Unfortunately Markdown is a really poor candidate for EBNF and the like because there are a lot of "else" clauses like:

<http://example.com>

is clearly a URL but to a lexer it could be:

- a URL
- a tag (although the rule for this would fail); or
- a "textrun" (in MDE-speke)

But the textrun is a fallback case. And there are lots of these fallback cases like:

> blockquote

which could reasonably be scanned as QUOTE TEXTRUN but the fallback case of TEXTRUN which is needed for

sometext

also covers the block quote, which leads to ambiguity unless you specifically enumerate all the possible start characters which is possible but I've had issues along that line too.

dtm said...

Right; Markdown seems full of fallback cases.

In fact, I wonder if that isn't the right way to specify it, as a series of less-specific constructs.

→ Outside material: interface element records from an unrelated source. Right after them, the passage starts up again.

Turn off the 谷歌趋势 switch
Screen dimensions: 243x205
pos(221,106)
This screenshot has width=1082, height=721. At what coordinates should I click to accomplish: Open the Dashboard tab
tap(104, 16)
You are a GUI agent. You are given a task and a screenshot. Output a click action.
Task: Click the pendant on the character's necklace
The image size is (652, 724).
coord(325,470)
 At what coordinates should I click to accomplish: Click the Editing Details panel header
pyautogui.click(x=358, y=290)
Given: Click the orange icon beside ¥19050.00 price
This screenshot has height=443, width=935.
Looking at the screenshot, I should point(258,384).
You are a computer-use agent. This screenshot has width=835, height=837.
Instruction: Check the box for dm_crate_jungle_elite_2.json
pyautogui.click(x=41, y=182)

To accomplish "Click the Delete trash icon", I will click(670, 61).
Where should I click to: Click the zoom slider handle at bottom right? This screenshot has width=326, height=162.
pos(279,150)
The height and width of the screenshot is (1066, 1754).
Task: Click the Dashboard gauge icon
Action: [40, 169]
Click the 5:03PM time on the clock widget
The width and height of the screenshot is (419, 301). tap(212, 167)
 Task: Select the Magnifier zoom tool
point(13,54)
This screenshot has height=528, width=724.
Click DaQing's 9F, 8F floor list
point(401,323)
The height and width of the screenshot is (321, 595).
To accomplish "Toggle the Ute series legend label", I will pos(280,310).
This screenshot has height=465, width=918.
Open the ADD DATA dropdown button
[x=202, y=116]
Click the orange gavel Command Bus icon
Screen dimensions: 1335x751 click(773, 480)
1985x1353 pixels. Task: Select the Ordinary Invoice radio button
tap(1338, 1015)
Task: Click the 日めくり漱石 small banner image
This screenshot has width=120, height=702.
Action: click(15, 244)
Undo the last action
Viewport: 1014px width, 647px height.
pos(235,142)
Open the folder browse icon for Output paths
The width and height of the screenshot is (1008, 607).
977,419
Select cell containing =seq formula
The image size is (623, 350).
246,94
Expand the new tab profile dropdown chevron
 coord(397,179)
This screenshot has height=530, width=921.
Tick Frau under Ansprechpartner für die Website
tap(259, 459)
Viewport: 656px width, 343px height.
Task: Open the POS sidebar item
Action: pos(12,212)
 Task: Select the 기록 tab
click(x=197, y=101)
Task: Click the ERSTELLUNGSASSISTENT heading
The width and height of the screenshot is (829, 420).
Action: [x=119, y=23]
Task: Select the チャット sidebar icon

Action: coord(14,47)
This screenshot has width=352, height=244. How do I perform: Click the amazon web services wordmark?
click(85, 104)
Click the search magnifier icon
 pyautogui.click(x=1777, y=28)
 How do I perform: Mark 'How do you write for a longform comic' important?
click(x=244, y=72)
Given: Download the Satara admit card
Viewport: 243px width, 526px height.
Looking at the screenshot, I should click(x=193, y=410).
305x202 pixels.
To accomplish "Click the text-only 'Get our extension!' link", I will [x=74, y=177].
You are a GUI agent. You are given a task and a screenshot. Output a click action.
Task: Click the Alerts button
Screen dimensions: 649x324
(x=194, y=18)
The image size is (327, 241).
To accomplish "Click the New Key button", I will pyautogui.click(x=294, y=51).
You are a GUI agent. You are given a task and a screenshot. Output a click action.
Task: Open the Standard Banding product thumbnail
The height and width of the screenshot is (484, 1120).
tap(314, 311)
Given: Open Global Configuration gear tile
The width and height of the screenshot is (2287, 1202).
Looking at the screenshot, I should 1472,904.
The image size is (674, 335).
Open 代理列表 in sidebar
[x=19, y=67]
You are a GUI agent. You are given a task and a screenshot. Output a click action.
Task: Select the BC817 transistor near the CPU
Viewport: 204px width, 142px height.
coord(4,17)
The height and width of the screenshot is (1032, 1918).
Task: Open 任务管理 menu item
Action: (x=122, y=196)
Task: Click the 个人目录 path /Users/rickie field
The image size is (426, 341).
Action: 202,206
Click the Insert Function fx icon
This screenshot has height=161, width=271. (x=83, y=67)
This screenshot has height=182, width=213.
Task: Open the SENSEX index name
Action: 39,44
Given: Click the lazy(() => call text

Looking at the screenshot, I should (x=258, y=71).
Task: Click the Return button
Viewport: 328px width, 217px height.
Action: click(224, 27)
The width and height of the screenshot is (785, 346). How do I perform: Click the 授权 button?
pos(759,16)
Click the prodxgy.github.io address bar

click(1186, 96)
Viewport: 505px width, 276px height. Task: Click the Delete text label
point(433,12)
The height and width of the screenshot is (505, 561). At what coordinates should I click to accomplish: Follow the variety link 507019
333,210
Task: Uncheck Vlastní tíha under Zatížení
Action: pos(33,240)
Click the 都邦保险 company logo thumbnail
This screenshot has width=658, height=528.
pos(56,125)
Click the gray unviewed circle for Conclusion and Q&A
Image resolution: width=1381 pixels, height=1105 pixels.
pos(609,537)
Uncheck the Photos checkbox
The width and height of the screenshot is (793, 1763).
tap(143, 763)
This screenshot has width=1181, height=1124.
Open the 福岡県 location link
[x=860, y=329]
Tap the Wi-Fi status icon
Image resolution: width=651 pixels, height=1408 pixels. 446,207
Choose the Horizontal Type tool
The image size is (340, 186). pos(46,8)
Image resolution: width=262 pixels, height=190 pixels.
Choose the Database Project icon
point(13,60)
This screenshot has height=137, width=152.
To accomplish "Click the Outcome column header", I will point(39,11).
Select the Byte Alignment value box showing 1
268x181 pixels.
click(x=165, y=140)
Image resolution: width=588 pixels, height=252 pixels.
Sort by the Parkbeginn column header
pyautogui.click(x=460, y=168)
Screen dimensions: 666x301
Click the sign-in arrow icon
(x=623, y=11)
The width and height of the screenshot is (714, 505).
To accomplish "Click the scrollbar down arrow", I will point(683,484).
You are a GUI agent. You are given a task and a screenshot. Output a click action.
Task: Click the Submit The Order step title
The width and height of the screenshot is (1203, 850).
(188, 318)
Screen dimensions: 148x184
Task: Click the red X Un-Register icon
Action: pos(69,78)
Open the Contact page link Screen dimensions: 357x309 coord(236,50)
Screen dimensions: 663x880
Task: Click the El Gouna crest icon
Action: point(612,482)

There was a parsing approach I read a paper on a while ago that I unfortunately can't remember the name of - it was slightly heavy on memory usage, but maybe that's OK. Rather than the traditional lexer/parser split, this approach was based on one uniform approach to the whole document, which was a series of functions:

String -> [(ParsedStructure, restOfString)]

where I'm using Haskell notation there to mean a list of pairs. The first element of the list would be the most preferred parse, then the second-most-preferred parse, etc. So as an example. The paper's example implementation language was Haskell, so all these lists were being constructed lazily; in Java you'd probably have to construct something that returned Iterators>. The paper showed how to chain together different definitions so that if you had a high-level construct that was something like:

INLINESTUFF = '*' TEXTRUN '*' | TEXTRUN

you could then chain together a "recognize '*'" function and a "recognize TEXTRUN" function into a "recognize INLINESTUFF" function. I wish I could remember the name of this approach so that I could find it because the details of how you combined stuff so that the whole result was efficient escape me at the moment. Throwing seemingly related terms at Google isn't helping.

dtm said...

Let me also include a pointer to BableMark, a markdown implementation testbed: http://babelmark.bobtfish.net/?markdown=x%3Cmax(a,b)%0D%0A&normalize=on

You may find the grammar linked to for the "PEG Markdown" implementation useful.